ARS: Adaptive Reasoning Suppression for Efficient Large Reasoning Language Models
Zheng
Large Reasoning Language Models (LRLMs or LRMs) demonstrate remarkable capabilities in complex reasoning tasks, but suffer from significant computational inefficiencies due to overthinking phenomena. Existing efficient reasoning methods face the challenge of balancing reasoning quality with inference cost reduction. We propose \textbf{Adaptive Reasoning Suppression (ARS)}, a novel training-free approach that dynamically suppresses redundant reasoning steps while preserving accuracy through adaptive certainty monitoring. ARS introduces a multi-checkpoint certainty estimation mechanism with progressive suppression thresholds, achieving superior efficiency compared to static suppression methods. Our extensive evaluation across mathematical reasoning benchmarks using multiple model architectures demonstrates that ARS achieves up to 53%, 46.1%, and 57.9% in token, latency and energy reduction, while maintaining or improving accuracy.
academic
ARS: Adaptive Reasoning Suppression for Efficient Large Reasoning Language Models
Large Reasoning Language Models (LRLMs) demonstrate exceptional capabilities in complex reasoning tasks, but suffer from significant computational efficiency issues due to the "overthinking" phenomenon. Existing efficient reasoning methods face challenges in balancing reasoning quality with reduced inference costs. This paper proposes Adaptive Reasoning Suppression (ARS), a novel training-free method that dynamically suppresses redundant reasoning steps through adaptive deterministic monitoring while maintaining accuracy. ARS introduces a multi-checkpoint deterministic estimation mechanism and progressive suppression thresholds, achieving superior efficiency compared to static suppression methods. On mathematical reasoning benchmarks across multiple model architectures, ARS achieves reductions of up to 53%, 46.1%, and 57.9% in tokens, latency, and energy consumption respectively, while maintaining or improving accuracy.

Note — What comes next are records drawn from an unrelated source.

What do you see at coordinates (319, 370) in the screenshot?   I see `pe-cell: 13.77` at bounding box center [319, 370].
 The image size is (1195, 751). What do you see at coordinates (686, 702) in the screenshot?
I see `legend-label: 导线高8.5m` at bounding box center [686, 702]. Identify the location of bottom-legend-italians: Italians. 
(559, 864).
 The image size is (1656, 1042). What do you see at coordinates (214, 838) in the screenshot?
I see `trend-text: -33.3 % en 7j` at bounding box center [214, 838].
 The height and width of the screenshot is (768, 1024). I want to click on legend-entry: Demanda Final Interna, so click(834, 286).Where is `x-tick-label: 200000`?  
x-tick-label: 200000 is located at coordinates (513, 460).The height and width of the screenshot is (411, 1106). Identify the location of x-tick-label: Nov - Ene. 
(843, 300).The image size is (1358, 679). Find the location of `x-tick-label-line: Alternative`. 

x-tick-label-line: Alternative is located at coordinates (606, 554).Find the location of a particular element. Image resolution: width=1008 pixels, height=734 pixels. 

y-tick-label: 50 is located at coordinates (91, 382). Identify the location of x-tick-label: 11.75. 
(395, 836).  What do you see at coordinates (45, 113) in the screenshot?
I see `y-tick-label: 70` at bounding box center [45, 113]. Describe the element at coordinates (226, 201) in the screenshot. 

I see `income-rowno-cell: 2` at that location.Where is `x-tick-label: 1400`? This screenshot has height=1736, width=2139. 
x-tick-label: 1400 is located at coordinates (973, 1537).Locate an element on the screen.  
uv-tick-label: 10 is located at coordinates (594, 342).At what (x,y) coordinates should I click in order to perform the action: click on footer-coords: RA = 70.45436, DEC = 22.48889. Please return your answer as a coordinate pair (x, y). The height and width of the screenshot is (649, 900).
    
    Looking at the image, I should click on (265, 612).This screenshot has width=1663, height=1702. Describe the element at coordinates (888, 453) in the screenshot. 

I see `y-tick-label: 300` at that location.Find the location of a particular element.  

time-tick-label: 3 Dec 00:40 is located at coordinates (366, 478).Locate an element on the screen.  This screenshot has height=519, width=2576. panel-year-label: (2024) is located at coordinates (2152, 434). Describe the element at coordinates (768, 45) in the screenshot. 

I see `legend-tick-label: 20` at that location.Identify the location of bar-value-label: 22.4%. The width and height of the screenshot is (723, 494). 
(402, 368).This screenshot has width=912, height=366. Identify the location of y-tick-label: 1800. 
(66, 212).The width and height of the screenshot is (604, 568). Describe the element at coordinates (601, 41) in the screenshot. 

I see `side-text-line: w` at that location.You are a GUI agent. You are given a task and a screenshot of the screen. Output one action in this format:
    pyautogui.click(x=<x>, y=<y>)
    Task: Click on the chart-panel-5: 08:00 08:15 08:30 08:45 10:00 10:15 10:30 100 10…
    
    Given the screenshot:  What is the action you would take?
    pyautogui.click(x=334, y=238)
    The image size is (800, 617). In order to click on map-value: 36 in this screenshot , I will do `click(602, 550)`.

Large Reasoning Models (LRMs) such as OpenAI's o1/o3 and DeepSeek-R1 have achieved revolutionary progress in complex tasks including mathematics, programming, and scientific reasoning through sophisticated chain-of-thought (CoT) reasoning mechanisms. However, these models suffer from severe "overthinking" phenomena, where models continue generating redundant reasoning steps even after arriving at correct intermediate solutions.
Given a reasoning query q and a large reasoning language model π, the standard generation process produces output tokens o = {o₁, o₂, ..., oₜ}, where oₜ ~ π(·|q, o<ₜ). The objective is to minimize expected output length ET while maintaining reasoning accuracy:
min E[T] subject to E[L(f(o), y)] ≤ ε
where f(o) extracts the final answer from output o, y is the ground truth answer, L is the loss function, and ε is the acceptable accuracy degradation threshold.
ARS successfully addresses key limitations of existing methods by integrating adaptive determinism monitoring, progressive threshold adjustment, and dynamic suppression intensity control. Experiments demonstrate that ARS achieves significant computational efficiency improvements while maintaining or improving accuracy.
The paper cites 21 relevant references covering important works in large language model reasoning, chain-of-thought, mathematical problem solving, and related fields, providing solid theoretical foundation for the research.
Overall Assessment: This is an important paper making significant contributions to efficiency optimization in large reasoning models. The ARS method is cleverly designed with convincing experimental results, providing an effective solution to the overthinking problem in reasoning models. Despite some limitations, its innovation and practical value make it an important advance in this field.